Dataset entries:
========
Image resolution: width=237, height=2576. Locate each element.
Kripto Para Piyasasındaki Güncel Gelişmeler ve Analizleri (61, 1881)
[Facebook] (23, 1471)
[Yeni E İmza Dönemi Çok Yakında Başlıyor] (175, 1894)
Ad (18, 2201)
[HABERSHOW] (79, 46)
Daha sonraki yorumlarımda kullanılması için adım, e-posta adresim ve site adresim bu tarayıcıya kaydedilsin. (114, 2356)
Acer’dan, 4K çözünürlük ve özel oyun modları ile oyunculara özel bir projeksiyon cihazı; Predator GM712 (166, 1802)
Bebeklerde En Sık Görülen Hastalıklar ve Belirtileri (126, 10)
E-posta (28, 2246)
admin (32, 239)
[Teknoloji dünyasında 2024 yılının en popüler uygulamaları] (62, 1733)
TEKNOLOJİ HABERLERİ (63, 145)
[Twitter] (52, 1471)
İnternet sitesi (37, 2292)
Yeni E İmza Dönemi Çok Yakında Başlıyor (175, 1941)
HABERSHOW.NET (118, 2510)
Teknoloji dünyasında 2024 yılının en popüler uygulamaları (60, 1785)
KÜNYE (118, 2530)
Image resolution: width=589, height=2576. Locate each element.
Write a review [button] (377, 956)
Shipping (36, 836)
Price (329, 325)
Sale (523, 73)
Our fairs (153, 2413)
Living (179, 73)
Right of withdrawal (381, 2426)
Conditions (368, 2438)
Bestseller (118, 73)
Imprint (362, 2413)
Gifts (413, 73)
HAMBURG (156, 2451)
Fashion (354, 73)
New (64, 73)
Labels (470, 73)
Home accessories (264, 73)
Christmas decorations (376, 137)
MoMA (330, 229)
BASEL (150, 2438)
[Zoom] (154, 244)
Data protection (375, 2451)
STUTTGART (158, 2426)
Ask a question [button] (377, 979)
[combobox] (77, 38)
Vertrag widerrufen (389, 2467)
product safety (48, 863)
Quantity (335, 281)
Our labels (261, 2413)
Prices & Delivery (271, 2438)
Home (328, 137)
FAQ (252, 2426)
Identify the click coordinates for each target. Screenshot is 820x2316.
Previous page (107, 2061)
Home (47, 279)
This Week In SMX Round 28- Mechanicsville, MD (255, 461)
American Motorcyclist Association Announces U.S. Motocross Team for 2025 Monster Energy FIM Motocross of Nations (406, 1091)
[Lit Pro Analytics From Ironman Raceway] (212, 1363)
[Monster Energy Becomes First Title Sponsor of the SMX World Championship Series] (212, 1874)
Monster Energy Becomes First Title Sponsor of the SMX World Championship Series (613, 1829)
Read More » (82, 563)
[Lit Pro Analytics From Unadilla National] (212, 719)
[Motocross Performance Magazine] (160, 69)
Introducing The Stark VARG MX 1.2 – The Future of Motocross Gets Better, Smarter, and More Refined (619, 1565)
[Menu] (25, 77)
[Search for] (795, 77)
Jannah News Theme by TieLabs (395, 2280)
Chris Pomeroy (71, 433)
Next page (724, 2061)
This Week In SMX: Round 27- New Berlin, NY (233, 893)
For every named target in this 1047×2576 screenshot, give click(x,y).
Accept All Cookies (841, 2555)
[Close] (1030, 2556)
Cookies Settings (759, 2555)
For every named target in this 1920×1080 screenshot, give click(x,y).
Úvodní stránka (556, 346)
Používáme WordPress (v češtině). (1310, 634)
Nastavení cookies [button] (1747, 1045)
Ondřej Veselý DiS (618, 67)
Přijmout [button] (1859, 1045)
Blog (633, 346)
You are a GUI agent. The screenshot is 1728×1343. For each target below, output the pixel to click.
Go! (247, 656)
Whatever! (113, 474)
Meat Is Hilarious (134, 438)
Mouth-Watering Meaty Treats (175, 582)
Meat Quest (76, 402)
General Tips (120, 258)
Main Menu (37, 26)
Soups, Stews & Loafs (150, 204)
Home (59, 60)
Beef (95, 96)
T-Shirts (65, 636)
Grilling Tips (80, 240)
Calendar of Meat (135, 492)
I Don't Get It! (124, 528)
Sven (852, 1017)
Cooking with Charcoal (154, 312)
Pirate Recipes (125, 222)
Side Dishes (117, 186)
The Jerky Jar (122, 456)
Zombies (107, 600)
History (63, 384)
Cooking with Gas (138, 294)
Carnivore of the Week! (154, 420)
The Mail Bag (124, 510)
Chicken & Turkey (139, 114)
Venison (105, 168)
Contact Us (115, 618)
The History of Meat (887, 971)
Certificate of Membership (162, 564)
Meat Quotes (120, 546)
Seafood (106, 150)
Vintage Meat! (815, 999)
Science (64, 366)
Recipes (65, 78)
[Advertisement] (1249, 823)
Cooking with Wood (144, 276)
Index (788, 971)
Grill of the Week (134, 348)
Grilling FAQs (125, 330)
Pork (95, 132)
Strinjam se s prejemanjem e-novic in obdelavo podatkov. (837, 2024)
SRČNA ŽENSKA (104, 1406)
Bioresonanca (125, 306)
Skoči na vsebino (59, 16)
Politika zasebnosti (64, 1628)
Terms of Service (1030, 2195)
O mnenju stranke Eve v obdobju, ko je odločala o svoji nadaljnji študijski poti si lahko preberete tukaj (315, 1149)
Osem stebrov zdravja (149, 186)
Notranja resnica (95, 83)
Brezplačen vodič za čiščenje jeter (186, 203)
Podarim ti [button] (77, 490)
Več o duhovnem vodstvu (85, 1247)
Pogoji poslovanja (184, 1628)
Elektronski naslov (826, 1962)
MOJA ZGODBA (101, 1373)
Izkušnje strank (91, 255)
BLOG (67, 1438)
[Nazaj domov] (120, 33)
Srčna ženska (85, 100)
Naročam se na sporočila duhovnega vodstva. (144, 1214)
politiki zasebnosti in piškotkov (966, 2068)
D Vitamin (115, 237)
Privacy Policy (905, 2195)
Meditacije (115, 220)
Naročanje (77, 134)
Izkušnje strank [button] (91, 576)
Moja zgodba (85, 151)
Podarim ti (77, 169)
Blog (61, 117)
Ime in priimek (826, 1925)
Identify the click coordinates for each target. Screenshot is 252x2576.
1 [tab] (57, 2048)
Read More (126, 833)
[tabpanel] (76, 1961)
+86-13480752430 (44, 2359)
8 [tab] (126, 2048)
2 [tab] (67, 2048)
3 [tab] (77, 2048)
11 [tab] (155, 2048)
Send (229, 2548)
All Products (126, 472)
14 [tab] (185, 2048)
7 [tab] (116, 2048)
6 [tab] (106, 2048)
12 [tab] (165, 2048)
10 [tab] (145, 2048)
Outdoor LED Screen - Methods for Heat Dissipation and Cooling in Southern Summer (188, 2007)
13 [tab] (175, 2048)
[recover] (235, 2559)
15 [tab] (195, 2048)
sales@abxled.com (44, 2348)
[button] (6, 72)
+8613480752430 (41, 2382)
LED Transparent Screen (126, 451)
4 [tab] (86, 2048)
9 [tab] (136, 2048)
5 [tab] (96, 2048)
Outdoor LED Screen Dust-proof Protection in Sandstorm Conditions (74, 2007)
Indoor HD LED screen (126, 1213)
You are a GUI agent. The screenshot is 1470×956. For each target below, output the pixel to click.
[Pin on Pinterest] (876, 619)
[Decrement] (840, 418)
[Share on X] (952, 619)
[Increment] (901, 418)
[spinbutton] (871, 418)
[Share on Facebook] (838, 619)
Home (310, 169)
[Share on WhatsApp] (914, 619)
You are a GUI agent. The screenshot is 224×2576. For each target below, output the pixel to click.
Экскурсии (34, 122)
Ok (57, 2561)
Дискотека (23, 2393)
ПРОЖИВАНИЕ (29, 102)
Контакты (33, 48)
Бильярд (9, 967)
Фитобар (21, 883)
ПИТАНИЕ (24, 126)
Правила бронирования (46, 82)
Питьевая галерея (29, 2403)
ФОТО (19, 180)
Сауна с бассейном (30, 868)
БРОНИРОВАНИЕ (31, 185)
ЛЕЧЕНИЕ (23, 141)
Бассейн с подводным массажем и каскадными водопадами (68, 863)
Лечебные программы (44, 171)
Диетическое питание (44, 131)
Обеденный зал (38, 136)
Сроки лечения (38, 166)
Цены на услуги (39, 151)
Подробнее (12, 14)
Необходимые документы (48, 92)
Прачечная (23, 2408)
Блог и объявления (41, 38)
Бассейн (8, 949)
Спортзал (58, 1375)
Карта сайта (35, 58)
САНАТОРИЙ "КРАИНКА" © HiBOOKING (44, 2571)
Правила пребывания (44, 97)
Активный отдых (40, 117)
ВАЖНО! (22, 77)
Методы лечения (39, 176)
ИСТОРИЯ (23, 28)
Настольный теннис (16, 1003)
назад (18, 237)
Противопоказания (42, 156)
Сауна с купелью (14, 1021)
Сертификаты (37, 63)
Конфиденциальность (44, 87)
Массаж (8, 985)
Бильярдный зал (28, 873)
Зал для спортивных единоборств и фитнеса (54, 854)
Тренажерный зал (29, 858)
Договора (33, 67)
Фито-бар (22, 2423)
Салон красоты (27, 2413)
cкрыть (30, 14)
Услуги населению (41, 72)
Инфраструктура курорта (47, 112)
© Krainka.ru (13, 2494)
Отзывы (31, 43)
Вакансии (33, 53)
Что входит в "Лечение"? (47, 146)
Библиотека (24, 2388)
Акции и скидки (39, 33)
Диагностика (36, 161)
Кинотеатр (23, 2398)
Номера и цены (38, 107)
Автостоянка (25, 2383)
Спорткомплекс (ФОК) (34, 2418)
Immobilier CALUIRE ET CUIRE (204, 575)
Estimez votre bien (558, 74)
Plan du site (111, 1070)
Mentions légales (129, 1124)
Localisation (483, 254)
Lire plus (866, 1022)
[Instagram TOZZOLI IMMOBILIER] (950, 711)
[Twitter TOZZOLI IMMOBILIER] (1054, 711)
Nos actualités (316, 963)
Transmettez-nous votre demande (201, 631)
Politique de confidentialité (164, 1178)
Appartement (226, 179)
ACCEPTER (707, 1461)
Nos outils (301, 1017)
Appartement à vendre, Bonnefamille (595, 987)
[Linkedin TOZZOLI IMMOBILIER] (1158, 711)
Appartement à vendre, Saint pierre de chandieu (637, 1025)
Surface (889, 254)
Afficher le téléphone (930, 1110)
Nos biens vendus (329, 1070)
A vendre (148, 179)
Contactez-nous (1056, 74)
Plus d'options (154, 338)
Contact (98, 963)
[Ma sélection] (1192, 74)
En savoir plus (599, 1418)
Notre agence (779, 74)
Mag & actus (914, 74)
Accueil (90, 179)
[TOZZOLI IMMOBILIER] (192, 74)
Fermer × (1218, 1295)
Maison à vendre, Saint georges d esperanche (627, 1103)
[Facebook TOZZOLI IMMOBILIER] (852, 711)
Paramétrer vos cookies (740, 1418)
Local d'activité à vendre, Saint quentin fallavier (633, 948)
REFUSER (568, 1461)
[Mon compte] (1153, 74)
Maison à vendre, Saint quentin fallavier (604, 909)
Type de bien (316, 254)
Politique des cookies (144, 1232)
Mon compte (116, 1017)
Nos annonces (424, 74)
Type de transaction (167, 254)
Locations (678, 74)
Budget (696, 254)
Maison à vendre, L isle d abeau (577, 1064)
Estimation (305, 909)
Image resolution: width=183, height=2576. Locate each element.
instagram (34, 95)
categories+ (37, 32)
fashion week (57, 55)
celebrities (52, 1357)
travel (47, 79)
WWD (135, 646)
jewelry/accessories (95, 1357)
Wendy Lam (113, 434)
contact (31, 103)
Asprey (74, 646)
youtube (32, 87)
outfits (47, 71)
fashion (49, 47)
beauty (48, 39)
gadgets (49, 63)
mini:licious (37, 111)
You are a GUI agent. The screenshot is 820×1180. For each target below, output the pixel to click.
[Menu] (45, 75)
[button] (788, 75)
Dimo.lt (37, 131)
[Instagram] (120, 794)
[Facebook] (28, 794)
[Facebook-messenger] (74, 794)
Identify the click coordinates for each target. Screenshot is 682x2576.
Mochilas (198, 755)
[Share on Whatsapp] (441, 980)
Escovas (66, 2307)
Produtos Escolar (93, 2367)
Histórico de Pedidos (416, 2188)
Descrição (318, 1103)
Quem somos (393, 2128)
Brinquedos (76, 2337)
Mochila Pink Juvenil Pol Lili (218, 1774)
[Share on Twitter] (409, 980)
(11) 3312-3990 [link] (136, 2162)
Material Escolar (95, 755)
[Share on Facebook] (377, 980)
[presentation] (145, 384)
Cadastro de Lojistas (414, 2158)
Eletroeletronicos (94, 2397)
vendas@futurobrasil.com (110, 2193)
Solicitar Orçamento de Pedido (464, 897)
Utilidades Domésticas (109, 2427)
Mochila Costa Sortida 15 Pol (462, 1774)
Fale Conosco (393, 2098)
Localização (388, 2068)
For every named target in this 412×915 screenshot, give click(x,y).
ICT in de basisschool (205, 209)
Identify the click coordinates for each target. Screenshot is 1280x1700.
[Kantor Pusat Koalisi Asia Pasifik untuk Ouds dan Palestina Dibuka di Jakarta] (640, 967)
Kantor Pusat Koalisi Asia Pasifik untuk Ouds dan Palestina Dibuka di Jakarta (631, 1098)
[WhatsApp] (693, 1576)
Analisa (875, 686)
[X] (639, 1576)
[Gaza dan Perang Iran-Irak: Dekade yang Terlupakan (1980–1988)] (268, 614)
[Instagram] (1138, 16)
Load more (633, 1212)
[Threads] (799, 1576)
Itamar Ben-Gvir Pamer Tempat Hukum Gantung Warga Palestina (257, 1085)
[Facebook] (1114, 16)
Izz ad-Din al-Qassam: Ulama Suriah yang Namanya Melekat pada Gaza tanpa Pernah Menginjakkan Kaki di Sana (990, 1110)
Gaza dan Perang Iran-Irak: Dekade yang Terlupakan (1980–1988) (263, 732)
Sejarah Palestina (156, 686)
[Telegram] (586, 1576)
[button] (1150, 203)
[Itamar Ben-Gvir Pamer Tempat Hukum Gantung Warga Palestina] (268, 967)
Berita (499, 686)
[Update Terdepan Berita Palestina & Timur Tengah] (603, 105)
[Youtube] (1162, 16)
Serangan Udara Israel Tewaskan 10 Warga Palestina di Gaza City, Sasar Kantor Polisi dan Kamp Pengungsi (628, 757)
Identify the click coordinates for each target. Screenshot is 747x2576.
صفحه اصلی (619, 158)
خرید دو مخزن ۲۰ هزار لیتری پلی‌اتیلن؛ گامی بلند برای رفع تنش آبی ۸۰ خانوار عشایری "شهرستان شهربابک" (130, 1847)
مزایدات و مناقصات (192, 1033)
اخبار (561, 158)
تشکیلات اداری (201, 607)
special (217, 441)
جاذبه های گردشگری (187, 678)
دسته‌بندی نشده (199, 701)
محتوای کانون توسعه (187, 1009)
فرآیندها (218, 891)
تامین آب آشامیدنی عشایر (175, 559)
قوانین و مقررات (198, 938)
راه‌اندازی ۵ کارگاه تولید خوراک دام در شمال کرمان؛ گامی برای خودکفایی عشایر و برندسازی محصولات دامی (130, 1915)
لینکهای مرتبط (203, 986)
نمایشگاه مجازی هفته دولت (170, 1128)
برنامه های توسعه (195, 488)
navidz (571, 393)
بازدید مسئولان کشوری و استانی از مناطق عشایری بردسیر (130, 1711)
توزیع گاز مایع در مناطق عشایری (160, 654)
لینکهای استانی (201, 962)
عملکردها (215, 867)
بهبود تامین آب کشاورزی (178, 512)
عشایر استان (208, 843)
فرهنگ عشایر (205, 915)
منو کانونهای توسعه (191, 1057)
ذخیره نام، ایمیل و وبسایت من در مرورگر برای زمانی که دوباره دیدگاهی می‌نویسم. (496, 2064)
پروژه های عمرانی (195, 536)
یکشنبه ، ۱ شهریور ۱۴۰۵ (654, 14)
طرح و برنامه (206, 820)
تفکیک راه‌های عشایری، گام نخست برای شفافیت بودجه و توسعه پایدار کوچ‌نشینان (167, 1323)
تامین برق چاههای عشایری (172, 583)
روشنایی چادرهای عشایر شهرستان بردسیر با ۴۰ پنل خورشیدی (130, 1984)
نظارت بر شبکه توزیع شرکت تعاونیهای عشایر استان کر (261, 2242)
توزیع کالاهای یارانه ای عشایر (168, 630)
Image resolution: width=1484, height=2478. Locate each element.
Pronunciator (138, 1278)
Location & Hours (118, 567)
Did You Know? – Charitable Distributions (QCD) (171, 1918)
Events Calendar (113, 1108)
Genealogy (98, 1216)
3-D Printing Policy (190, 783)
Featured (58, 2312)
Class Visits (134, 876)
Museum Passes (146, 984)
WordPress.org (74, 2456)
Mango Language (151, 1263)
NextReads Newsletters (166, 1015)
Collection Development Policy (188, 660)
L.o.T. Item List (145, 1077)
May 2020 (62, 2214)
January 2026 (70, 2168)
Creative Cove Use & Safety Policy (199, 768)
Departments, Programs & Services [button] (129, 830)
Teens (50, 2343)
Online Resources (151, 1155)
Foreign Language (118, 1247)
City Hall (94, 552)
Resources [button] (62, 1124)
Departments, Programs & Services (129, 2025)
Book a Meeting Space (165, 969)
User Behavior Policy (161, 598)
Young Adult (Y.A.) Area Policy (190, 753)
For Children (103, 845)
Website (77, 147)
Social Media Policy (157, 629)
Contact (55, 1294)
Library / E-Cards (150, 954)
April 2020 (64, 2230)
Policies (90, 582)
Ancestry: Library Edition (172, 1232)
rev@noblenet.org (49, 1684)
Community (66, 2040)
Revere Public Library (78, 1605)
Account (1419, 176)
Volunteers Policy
========
=== WORK TO BE COMPLETED ===
Print, without alteration, only the lines above between the one holding "You are a GUI agent. The screenshot is 224×2576." and the one holding "Зал для спортивных", inclusive.

=== REPLY TO THE TASK ===
You are a GUI agent. The screenshot is 224×2576. For each target below, output the pixel to click.
Экскурсии (34, 122)
Ok (57, 2561)
Дискотека (23, 2393)
ПРОЖИВАНИЕ (29, 102)
Контакты (33, 48)
Бильярд (9, 967)
Фитобар (21, 883)
ПИТАНИЕ (24, 126)
Правила бронирования (46, 82)
Питьевая галерея (29, 2403)
ФОТО (19, 180)
Сауна с бассейном (30, 868)
БРОНИРОВАНИЕ (31, 185)
ЛЕЧЕНИЕ (23, 141)
Бассейн с подводным массажем и каскадными водопадами (68, 863)
Лечебные программы (44, 171)
Диетическое питание (44, 131)
Обеденный зал (38, 136)
Сроки лечения (38, 166)
Цены на услуги (39, 151)
Подробнее (12, 14)
Необходимые документы (48, 92)
Прачечная (23, 2408)
Блог и объявления (41, 38)
Бассейн (8, 949)
Спортзал (58, 1375)
Карта сайта (35, 58)
САНАТОРИЙ "КРАИНКА" © HiBOOKING (44, 2571)
Правила пребывания (44, 97)
Активный отдых (40, 117)
ВАЖНО! (22, 77)
Методы лечения (39, 176)
ИСТОРИЯ (23, 28)
Настольный теннис (16, 1003)
назад (18, 237)
Противопоказания (42, 156)
Сауна с купелью (14, 1021)
Сертификаты (37, 63)
Конфиденциальность (44, 87)
Массаж (8, 985)
Бильярдный зал (28, 873)
Зал для спортивных единоборств и фитнеса (54, 854)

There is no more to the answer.